How-To Change Your MAC Address

Alexey Eremenko "Technologov"

$Revision: 04 $

$Date: 2007-01-24 $

Scenario

You want to test a layer 2 firewall via MAC address spoofing, or you may just want to learn a bit of networking.

This How-To uses standard GNU/Linux commands, therefore it is not specific to openSUSE.

Procedure

The commands are very simple: (you must be logged in as root)

# ifconfig eth0 down
# ifconfig eth0 hw ether AA:BB:CC:DD:EE:FF
# ifconfig eth0 up

Now check that it is actually been set:

# ifconfig eth0

Understanding

OK, here we go; First understand: Your MAC address, despite is physically burned into a NIC (LAN card), *can* be changed. It is due to the fact, that it is not the LAN card, that builds frames (as I thought originally), but it's the driver. This means, that the driver can build non-standard frames, such as with a non-standard MAC address, or even completely non-standard sized frames, such as IEEE 802.1q frames for VLANs, or even Jumbo frames (with 9000 bytes, instead of 1500 bytes of payload).

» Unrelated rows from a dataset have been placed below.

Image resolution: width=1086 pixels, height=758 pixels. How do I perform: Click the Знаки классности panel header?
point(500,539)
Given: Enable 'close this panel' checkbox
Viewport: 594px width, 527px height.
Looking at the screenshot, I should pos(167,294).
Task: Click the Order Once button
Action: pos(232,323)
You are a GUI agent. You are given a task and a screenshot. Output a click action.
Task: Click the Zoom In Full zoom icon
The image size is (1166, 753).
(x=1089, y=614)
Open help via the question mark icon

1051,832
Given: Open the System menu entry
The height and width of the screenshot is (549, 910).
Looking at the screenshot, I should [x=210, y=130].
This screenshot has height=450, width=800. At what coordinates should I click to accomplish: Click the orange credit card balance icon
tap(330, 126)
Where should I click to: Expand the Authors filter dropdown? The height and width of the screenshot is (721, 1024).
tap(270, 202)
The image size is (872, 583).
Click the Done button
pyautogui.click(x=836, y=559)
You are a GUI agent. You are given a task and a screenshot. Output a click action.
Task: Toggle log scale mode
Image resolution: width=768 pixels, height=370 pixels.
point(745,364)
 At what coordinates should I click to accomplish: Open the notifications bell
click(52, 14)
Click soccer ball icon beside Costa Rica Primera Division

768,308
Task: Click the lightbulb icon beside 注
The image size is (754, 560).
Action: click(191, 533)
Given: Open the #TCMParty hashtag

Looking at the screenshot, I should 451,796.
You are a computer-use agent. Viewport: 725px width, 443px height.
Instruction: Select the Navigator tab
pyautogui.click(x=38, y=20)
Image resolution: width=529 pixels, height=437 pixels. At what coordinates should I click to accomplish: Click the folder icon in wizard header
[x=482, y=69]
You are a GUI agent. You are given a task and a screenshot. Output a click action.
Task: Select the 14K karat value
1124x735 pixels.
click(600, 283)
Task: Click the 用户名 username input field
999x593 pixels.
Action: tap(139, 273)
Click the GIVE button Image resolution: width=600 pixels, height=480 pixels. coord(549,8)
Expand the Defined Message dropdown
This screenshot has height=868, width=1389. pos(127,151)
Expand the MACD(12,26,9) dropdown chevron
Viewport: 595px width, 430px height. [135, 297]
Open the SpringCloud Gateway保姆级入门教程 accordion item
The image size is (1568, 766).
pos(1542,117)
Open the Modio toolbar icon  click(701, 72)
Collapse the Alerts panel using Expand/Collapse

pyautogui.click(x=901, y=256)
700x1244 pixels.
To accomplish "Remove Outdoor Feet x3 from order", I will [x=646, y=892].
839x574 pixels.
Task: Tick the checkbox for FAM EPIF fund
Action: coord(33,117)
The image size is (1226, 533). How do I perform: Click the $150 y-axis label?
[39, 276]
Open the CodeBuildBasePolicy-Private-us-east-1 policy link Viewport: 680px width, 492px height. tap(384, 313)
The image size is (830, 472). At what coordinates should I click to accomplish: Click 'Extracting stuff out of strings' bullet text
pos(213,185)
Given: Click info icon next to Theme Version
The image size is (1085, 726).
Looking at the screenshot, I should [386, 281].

Because it is driver dependent, your NIC driver must support that feature in order to succeed. Just don't blindly believe hardware manufacturers, saying that model X or model Y doesn't support this or that feature. With some extra work on the drivers part, everything is possible. And since we are an Open-Source community, we have the power to change it.

Procedure to get the original MAC address from ROM

Since we changed the MAC address in the driver, the only way to change this back is to reload the driver. Make sure you are logged in as root.

  1. Find out, which driver is used with:

    localhost:/ # ethtool -i eth0
    driver: via-rhine
    version: 1.4.1
    firmware-version:
    bus-info: 0000:00:12.0

    OK, now we just found, that our driver is named: “via-rhine”.

  2. Unload the networking driver with:

    localhost:/ # rmmod via-rhine

    WARNING: It will stop all the network cards that use this driver, so, if you're running a multi-NIC machine, proceed with caution.

  3. Load the networking driver back with:

    localhost:/ # modprobe via-rhine

  4. Start the network card with:

    localhost:/ # killall dhcpcd
    localhost:/ # dhcpcd eth0

    It will kill all the problematic (stucked) processes of the Dynamic Host Configuration Protocol Client Daemon, and restart it again on eth0 NIC.

  5. Now check that it is actually been reverted to original value:

    # ifconfig eth0

Troubleshooting

May happen, that after reboot, your NIC will fail to start. In this case do:

Yast->Network Devices->Network Card->Traditional Method->select a NIC->delete, then: ->edit->next->Finish.